In the upper part of the heat-exchange tubes, on the contrary, it is the fraction of the heat flux from the smoke. New gases are maximal, while 50 dollars of heat flow from an additional tube bundle is minimal.

This technical solution is optimal, since all heat exchange tubes that are heat-receiving operate in the same thermal mode.

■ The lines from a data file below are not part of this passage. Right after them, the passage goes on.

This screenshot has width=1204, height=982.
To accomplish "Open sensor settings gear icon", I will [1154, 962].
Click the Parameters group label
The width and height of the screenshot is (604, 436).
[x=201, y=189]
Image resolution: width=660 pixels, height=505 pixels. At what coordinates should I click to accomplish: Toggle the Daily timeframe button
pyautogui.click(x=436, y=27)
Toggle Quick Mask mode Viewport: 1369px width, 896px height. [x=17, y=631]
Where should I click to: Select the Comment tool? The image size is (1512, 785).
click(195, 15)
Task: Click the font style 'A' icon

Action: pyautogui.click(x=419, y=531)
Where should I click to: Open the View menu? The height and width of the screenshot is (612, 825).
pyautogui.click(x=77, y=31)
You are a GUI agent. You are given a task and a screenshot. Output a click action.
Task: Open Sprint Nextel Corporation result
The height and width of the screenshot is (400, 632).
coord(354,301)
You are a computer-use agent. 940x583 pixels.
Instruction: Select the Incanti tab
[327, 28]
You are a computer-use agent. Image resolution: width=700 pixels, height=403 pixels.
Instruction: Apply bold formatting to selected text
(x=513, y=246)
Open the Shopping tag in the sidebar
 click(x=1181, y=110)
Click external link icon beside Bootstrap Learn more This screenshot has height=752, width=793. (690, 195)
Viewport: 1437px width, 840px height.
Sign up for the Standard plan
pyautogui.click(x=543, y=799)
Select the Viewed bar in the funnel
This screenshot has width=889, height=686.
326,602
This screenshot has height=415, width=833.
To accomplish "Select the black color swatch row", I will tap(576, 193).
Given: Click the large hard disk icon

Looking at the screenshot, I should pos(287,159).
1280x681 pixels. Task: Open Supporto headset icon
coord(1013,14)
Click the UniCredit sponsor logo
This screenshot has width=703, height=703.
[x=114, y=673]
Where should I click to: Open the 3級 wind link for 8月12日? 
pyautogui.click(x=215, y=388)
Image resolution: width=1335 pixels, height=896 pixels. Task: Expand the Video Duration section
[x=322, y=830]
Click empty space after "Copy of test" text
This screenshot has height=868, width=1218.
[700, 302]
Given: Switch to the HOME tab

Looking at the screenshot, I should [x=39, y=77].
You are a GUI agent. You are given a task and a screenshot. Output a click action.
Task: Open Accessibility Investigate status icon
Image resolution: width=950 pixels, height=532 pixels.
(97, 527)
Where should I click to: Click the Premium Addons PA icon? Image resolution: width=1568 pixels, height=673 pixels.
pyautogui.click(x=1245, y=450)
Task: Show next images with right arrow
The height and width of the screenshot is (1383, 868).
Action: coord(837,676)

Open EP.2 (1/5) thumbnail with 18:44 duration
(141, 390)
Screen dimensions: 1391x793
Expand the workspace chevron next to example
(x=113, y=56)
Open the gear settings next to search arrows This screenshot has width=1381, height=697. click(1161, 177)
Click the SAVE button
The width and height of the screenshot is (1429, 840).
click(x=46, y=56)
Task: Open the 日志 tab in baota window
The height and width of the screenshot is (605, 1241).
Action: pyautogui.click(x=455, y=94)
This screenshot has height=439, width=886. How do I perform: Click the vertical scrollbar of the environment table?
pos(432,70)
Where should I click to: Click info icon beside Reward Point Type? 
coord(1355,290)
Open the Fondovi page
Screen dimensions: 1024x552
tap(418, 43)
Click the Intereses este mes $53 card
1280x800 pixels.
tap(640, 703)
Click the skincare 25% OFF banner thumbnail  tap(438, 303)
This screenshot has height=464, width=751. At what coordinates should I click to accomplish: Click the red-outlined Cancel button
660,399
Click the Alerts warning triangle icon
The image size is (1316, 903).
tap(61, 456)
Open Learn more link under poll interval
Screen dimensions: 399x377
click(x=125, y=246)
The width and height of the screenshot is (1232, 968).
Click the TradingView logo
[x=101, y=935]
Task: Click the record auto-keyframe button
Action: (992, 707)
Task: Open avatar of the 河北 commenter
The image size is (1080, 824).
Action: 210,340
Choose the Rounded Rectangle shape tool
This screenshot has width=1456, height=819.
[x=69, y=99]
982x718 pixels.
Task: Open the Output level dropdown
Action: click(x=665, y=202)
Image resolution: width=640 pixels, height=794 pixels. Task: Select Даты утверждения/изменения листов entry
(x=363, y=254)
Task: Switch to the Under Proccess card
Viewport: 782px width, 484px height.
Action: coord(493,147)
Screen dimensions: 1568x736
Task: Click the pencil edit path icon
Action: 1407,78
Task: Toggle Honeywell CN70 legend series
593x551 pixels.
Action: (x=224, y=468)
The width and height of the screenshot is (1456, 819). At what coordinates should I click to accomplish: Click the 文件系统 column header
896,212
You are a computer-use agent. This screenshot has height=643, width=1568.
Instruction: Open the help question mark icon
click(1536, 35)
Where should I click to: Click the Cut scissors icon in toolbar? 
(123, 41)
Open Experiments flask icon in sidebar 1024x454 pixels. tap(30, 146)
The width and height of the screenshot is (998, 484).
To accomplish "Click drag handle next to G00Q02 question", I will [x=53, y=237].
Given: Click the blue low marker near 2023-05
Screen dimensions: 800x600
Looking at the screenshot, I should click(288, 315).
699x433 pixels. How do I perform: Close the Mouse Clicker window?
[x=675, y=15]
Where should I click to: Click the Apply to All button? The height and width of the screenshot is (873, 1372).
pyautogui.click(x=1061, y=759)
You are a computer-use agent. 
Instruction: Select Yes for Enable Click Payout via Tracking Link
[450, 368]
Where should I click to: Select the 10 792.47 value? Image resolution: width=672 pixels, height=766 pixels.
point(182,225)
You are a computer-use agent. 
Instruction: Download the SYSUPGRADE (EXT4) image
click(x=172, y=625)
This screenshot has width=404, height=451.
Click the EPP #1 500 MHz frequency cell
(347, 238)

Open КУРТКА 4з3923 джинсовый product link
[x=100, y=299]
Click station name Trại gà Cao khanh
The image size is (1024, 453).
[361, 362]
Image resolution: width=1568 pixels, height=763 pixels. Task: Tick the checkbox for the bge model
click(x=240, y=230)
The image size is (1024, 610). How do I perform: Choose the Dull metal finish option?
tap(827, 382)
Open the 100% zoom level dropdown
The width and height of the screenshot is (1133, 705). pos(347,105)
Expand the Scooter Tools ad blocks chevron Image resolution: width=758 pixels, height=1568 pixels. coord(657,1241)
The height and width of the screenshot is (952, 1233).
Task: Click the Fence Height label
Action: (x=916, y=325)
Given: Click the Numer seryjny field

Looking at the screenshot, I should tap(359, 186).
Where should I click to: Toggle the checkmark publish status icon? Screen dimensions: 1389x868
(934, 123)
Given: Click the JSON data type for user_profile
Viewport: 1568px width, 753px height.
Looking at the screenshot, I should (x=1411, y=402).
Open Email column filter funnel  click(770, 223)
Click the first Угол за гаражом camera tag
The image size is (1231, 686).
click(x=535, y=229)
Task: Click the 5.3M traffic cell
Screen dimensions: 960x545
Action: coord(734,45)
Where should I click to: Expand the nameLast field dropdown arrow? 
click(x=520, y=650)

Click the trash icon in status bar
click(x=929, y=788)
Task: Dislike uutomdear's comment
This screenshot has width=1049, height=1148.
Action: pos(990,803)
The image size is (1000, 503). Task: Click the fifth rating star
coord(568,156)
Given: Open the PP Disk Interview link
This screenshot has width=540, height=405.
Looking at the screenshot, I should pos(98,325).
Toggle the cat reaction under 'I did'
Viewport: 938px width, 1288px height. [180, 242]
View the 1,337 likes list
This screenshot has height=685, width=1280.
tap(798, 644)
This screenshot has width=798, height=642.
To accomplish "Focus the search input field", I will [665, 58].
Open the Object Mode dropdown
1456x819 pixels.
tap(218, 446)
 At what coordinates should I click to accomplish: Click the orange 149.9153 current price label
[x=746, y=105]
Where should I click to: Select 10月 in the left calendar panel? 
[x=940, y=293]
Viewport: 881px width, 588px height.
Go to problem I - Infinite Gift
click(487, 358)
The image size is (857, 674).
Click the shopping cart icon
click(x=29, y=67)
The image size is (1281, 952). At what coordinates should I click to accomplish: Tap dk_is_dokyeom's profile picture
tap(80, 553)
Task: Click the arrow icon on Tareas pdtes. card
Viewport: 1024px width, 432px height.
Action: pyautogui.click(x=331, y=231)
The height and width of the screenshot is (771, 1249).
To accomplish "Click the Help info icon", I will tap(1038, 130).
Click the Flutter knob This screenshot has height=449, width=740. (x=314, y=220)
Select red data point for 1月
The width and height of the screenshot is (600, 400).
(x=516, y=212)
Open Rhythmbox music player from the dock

The use of the invention allows to increase the heat transfer coefficient 5 between the gas and the boiling water-ammonia solution by 10-12%, which, naturally, will lead to the mixing of the tag-type surface and the weight of the heat exchanger. In addition, the opposite direction of coolant and gas flows through the pipe and annular spaces helps to equalize the temperature regime along the height of the heat exchanger and will allow the use of high-temperature gases. Compared with the known analogous devices, the use of the invention will allow reducing the cost of manufacturing these heat exchangers by approximately 25%. The economic effect from the introduction of the invention will be 350 thousand rubles. per year and the total annual economic effect from its use in the national economy will be about 6-50 thousand rubles. in year. Form VI of the Invention A shell-and-tube heat exchanger, advantageously an absorption holo generator /;

five

 / Z, 326 of the machine, containing a vertically positioned tubular tube, fixed in the upper and lower tube sheets and an additional tube bundle, located in the annular space and fixed with a lower end in the tube plate, so that alignment of the temperature field along the length of the pipes and intensification of heat exchange; the pipes of the additional beam are installed with an axial clearance to the upper tube sheet and at the points of attachment to the tube plate are enclosed in cylindrical glasses mounted with an axial gap th otnositelno bottom regdetki. Sources of information taken into account in the examination 1. US Patent No. 3266266, cl. 62-476, published. 1974. 2. USSR author's certificate No. 591680, cl. F28D 7 / GS, 1976.

Claims (1)

The claims The shell-and-tube heat exchanger, mainly the generator of absorption cold- ^2: 3432 6 A sewing machine comprising a vertically arranged tube bundle fixed in the upper and lower tube sheets and an additional tube bundle, _J located in the annulus and secured with a lower end in the tube plate, characterized in that, in order to equalize the temperature field along the length of the tubes and intensify heat transfer pipes of the additional bundle are installed with an axial clearance to the upper tube sheet and in the places of attachment to the tube plate are enclosed in cylindrical glasses installed with an axial clearance of lower lattice.